Potential and scalability:
The process of rock weathering and precipitation into dissolved organic carbon is well characterized and studied but challenges remain to accurately measure this carbon removal process in situ at field sites. The quantification and mechanisms of the weathering process and the fate of the resulting carbonates are the subject of extensive research efforts. Current quantification methods can establish that enhanced weathering leads to carbon removal (CDR) and ongoing trials are decreasing the uncertainty of these estimates following a clear scientific roadmap. The basic premise is to track the release or accumulation of weathering products in soils or waters, or direct CO2 gas fluxes. Weathering rates can vary from months to years depending on the specific local conditions such as soil pH, temperature, local precipitation patterns or farming practices.

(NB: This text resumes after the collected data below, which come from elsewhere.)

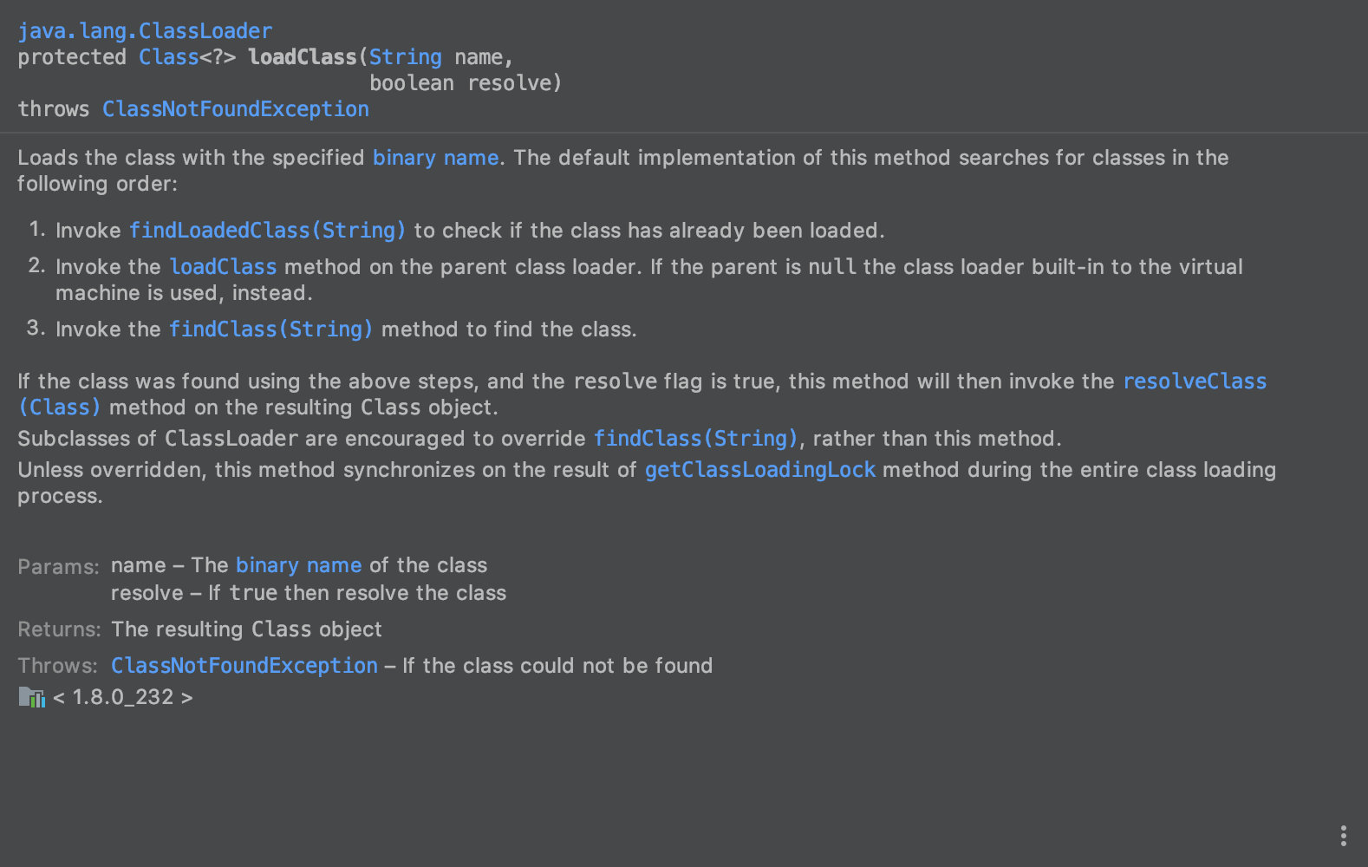Click the bold loadClass method name

tap(303, 57)
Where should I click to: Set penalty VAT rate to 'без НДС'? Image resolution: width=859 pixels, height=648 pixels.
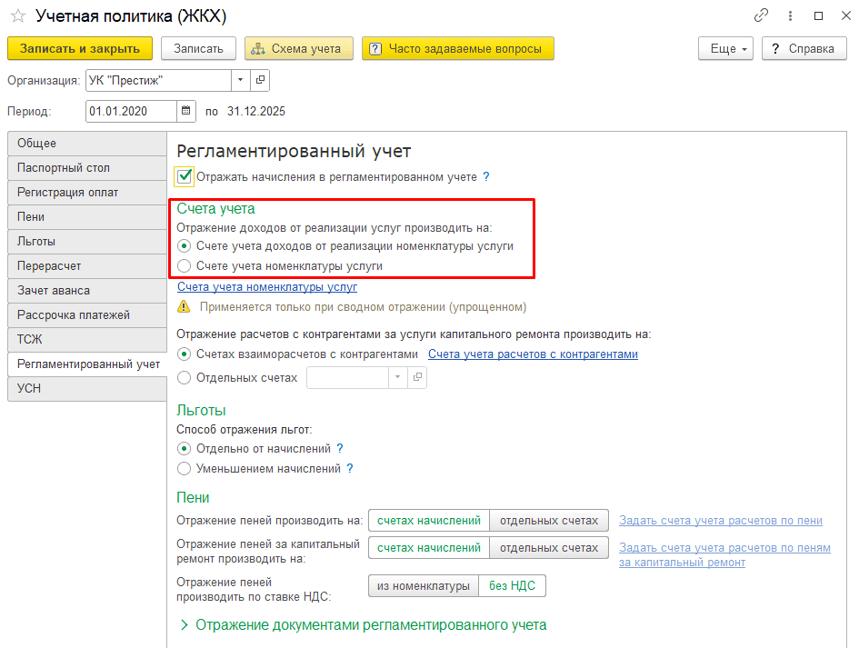pos(512,586)
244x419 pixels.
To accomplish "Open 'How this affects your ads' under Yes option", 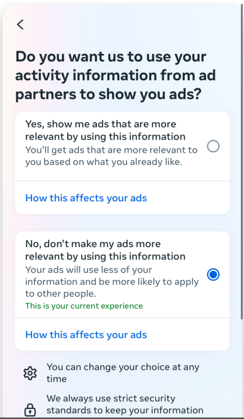I will [85, 198].
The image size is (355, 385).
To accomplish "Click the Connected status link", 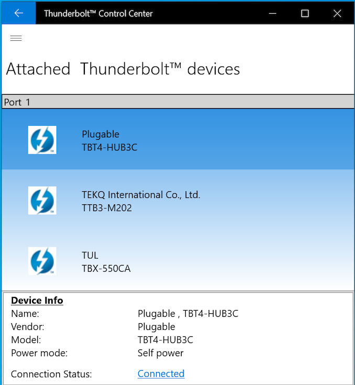I will click(x=161, y=373).

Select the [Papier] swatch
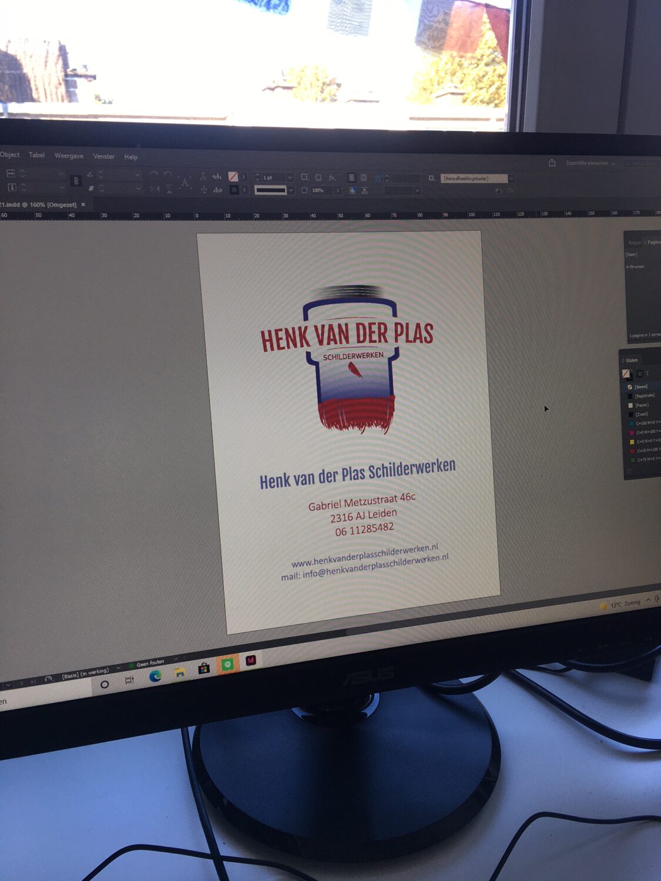(x=642, y=405)
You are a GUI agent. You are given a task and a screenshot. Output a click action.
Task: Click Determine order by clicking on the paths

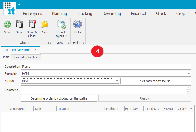tap(59, 98)
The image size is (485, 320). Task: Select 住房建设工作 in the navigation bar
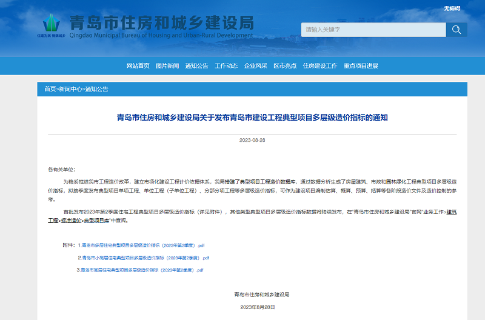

Enhanced weathering applications that rely on silicate rocks are currently mostly using mine tailings, existing by-products of the mining industry. As projects scale up, there emerges a potential sustainability challenge around the reliance of these projects on mining activities, which can have significant environmental impacts themselves. The proximity of mines to the enhanced weathering sites is also critical due to high transportation costs of heavy and bulky rock materials. A local source of input materials is required to make projects economically viable.
Several enhanced weathering companies in 5 continents are already successfully deploying pilots on land, with plans to expand their operations in the near term. Methodologies for accounting for the CDR contributions are being proposed, and soon, third-party certified carbon removal credits will be able to be generated from enhanced weathering projects.